Data to examine: Begin

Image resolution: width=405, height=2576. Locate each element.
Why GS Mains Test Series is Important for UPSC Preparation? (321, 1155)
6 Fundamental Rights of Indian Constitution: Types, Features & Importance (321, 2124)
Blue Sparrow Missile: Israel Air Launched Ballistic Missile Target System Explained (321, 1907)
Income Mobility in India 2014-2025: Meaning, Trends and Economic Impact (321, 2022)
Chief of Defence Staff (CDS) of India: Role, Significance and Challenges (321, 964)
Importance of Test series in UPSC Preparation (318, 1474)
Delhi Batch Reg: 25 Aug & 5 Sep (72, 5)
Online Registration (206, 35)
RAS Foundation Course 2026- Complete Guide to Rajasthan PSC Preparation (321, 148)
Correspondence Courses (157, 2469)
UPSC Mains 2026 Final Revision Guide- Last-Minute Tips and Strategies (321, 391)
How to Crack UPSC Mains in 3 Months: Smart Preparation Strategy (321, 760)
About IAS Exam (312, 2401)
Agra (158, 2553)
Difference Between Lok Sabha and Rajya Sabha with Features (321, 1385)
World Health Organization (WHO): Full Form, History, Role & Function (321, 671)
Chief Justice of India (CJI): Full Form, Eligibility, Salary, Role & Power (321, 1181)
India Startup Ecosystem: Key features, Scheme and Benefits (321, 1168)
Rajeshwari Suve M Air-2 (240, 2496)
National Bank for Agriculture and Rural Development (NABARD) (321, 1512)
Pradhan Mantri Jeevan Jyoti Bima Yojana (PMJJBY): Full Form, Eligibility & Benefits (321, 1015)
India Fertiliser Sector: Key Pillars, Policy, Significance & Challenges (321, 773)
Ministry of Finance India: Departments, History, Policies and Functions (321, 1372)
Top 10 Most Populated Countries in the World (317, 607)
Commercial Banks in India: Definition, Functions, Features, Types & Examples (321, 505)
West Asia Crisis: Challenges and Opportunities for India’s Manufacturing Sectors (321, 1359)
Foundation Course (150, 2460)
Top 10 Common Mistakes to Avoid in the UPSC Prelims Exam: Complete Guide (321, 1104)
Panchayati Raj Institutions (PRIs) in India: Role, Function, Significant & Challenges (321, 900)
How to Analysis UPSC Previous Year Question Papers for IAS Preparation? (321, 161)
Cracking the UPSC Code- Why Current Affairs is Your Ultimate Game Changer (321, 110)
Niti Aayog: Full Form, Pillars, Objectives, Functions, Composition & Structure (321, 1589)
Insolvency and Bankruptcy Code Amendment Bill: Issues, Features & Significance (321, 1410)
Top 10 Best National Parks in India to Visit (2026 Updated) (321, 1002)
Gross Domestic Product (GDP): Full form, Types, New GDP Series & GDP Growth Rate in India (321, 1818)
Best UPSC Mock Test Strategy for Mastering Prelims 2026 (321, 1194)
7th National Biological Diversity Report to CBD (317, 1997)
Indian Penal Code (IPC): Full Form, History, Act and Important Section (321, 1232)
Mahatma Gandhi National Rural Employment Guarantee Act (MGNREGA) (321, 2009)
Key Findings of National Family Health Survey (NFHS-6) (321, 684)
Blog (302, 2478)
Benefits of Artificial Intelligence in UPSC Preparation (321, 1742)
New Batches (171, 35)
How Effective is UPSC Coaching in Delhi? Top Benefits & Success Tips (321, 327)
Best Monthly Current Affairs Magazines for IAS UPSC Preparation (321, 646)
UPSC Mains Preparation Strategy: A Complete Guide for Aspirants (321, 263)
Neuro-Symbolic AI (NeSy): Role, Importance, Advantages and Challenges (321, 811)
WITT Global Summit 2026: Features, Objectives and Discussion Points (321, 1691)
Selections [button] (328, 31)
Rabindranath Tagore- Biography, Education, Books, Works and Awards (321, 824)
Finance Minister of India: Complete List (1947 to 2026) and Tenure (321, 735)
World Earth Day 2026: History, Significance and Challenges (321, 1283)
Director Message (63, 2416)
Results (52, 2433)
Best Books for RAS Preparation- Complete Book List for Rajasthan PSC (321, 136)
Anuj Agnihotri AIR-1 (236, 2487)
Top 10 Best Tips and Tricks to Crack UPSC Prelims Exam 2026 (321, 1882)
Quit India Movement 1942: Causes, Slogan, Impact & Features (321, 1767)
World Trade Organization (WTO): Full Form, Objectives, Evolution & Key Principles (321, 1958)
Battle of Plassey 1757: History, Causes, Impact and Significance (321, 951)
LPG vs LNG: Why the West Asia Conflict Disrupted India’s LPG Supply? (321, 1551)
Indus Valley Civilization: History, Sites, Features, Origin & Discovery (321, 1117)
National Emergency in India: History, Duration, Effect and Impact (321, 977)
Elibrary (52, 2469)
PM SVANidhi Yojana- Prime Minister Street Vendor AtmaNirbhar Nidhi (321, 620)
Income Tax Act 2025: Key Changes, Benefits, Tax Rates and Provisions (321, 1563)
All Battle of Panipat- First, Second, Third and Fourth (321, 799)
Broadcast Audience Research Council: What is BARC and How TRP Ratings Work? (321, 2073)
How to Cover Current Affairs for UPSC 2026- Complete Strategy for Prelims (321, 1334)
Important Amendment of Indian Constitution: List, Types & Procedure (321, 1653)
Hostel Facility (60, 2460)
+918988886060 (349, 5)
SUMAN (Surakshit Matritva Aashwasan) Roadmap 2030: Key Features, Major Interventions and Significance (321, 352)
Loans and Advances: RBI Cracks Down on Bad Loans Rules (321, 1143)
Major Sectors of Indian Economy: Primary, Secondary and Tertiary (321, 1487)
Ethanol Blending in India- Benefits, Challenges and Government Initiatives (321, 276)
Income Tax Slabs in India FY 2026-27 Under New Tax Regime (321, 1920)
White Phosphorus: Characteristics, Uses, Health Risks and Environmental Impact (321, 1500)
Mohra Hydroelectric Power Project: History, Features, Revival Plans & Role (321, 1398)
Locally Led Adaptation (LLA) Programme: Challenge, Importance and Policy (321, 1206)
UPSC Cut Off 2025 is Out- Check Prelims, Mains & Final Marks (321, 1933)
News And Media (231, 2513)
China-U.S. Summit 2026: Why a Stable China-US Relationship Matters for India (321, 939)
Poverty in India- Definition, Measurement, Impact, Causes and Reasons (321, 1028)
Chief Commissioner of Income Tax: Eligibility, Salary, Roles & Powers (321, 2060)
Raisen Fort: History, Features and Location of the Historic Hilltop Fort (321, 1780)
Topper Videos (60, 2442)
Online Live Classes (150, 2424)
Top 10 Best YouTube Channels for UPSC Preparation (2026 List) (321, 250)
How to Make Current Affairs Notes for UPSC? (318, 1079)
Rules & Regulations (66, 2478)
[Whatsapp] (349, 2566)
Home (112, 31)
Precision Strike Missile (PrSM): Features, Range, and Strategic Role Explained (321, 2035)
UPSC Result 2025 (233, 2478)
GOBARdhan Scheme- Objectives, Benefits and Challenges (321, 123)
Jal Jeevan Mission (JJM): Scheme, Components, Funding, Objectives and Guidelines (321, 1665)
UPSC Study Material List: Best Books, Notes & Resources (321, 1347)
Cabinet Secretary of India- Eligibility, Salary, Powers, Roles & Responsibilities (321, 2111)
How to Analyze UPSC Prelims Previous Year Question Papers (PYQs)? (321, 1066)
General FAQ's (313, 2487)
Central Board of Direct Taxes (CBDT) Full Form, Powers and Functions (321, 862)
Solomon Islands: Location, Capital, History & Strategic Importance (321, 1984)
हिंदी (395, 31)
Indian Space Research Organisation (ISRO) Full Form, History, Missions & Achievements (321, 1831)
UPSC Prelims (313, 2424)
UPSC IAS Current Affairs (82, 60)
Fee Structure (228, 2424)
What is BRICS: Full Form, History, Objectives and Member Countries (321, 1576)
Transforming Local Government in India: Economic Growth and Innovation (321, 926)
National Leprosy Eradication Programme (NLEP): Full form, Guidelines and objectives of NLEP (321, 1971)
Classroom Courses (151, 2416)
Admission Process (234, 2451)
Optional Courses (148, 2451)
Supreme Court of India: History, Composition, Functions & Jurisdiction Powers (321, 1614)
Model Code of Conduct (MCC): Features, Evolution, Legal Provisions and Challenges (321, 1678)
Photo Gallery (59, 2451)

Data to examine: End

◆ Work to be completed
Above are the records; copy exactly the lines from the line with "Benefits of Artificial" through the line with "Selections [button] (328, 31)", both included.

◆ Result for this exercise
Benefits of Artificial Intelligence in UPSC Preparation (321, 1742)
New Batches (171, 35)
How Effective is UPSC Coaching in Delhi? Top Benefits & Success Tips (321, 327)
Best Monthly Current Affairs Magazines for IAS UPSC Preparation (321, 646)
UPSC Mains Preparation Strategy: A Complete Guide for Aspirants (321, 263)
Neuro-Symbolic AI (NeSy): Role, Importance, Advantages and Challenges (321, 811)
WITT Global Summit 2026: Features, Objectives and Discussion Points (321, 1691)
Selections [button] (328, 31)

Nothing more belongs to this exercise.